Similarly, \(x^2 + 5x + 6\) is a quadratic trinomial. To factor trinomials, we look for two numbers that multiply to the constant term (6) and add to the linear coefficient (5). These numbers are 2 and 3. So, \(x^2 + 5x + 6\) factors into \((x+2)(x+3)\).

Factoring makes it much easier to manipulate and combine these rational expressions.

When dealing with rational expressions, particularly in subtraction, finding the least common multiple (LCM) of the denominators is essential. This ensures that you have a common base to perform operations such as addition or subtraction.

To find the LCM of polynomial expressions like \((x-3)(x+3)\) and \((x+2)(x+3)\), you combine the factors from both expressions without repeating shared factors. The factor \((x+3)\) is common in both, so it is included only once. Therefore, the LCM is \((x-3)(x+3)(x+2)\).

This LCM serves as a universal denominator, allowing us to express both fractions in the exercise with equivalent denominators, making subtraction straightforward.

After obtaining a common denominator, the next step is to simplify the expression obtained by subtracting the numerators of the fractions. This involves straightforward algebraic manipulation.

In our example, we need to subtract the two expressions: \(\frac{5x(x+2)}{(x-3)(x+3)(x+2)} - \frac{4x(x-3)}{(x-3)(x+3)(x+2)}\).

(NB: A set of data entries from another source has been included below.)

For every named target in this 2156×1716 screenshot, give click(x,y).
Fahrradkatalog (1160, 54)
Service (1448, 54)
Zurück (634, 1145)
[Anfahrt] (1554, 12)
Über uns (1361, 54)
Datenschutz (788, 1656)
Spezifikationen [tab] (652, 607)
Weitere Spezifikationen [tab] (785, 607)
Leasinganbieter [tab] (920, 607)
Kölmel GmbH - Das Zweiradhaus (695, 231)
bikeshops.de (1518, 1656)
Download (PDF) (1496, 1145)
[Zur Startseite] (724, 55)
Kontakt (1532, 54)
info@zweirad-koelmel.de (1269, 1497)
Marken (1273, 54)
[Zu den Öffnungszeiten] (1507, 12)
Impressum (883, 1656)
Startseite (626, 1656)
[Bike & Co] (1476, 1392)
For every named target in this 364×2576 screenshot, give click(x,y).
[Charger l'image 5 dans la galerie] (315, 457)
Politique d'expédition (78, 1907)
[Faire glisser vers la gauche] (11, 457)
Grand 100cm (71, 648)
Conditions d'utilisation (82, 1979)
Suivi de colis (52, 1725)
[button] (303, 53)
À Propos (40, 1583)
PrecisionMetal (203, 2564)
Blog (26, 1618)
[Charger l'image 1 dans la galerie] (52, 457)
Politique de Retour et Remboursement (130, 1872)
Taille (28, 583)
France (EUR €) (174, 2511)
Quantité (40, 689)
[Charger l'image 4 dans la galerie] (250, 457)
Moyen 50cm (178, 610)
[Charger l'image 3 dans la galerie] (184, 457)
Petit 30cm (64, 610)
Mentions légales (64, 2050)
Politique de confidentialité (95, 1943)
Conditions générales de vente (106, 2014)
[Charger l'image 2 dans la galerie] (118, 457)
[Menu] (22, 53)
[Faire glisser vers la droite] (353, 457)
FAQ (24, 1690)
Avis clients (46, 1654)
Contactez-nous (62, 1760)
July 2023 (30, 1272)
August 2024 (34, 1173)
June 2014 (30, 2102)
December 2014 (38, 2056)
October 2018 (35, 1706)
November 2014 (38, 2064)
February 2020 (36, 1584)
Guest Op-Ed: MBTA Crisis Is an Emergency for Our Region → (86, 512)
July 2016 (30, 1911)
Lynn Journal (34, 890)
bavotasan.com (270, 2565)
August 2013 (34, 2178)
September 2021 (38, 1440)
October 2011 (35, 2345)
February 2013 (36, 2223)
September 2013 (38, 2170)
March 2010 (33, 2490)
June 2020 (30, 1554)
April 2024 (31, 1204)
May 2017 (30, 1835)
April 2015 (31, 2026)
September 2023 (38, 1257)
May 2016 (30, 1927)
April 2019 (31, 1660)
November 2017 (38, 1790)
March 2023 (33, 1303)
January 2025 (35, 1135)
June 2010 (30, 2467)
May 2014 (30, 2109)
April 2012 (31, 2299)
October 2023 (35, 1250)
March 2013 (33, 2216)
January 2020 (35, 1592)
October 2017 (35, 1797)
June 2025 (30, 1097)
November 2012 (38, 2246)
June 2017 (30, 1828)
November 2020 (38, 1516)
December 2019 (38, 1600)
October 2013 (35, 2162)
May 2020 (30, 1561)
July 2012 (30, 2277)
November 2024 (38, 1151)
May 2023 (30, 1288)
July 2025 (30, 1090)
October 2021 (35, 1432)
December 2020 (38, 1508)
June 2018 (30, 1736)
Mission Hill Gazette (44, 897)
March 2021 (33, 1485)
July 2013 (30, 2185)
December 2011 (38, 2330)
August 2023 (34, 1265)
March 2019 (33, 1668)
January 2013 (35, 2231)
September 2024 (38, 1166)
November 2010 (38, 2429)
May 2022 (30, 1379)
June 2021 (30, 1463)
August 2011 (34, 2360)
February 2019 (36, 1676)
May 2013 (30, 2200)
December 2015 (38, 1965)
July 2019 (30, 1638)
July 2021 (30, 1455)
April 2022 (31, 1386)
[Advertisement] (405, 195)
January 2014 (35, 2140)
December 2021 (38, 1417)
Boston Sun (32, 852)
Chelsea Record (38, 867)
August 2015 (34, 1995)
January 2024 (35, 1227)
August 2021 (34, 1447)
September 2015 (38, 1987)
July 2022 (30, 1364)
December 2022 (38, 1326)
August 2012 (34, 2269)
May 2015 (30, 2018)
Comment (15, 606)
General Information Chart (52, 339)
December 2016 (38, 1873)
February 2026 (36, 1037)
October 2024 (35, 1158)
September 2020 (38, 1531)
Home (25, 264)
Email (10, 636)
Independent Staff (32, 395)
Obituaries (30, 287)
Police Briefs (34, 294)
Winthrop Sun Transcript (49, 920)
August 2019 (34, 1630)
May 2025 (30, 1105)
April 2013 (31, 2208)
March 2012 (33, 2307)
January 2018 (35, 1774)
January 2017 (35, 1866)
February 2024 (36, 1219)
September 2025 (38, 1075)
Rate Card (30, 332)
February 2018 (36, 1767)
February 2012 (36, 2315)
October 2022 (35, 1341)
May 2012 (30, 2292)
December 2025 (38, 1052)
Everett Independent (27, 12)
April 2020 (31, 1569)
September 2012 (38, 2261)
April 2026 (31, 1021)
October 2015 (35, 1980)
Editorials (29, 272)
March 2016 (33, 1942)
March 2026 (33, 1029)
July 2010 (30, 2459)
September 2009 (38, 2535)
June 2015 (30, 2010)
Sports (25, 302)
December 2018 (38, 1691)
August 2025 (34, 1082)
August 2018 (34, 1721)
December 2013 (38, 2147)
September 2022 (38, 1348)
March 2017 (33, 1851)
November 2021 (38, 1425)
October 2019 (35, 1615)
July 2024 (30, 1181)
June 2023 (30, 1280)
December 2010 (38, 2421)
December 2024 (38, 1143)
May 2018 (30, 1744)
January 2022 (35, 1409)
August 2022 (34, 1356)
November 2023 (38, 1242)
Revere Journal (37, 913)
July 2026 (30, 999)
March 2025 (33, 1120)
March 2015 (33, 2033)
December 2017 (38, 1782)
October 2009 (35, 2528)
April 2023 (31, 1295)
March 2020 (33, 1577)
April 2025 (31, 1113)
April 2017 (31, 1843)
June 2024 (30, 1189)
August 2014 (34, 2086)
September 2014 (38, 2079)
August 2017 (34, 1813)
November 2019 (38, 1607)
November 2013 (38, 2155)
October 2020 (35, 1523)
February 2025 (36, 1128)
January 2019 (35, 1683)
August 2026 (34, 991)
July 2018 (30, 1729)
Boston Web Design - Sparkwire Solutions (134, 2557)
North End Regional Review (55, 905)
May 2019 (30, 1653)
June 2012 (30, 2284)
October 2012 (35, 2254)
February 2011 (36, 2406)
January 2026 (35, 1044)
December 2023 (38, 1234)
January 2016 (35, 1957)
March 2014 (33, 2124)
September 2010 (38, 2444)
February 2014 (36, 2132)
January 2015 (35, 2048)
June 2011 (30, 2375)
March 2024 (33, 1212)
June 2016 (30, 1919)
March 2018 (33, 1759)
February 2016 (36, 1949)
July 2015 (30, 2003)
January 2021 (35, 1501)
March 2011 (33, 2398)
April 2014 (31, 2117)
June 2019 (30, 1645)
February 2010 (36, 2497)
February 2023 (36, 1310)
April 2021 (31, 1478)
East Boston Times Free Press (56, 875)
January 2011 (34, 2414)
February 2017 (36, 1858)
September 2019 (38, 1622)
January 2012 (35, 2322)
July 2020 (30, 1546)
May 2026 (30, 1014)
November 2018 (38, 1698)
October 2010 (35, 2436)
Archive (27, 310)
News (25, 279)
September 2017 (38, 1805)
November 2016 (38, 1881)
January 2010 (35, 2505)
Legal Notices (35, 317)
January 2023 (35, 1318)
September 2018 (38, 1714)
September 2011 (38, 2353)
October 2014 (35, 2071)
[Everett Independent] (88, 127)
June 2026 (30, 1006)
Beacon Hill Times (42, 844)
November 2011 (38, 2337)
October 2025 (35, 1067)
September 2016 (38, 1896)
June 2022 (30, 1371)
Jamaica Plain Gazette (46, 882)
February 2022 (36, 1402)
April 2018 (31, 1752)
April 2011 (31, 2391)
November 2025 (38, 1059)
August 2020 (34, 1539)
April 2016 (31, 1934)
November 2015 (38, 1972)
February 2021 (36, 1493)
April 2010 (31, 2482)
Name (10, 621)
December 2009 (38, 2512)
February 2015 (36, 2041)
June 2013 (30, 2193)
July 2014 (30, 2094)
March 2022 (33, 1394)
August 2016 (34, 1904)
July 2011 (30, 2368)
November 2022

Begin by distributing the terms within each numerator:

• For the first term, distribute: \(5x(x+2) = 5x^2 + 10x\).
• For the second term, distribute: \(4x(x-3) = 4x^2 - 12x\).

Subtract the second result from the first:

• \(5x^2 + 10x - (4x^2 - 12x) = 5x^2 + 10x - 4x^2 + 12x\)
• Combine like terms: \(x^2 + 22x\).

The simplified expression after subtraction is thus \(\frac{x^2 + 22x}{(x-3)(x+3)(x+2)}\). This is simplified to the fullest extent given the scope of the exercise.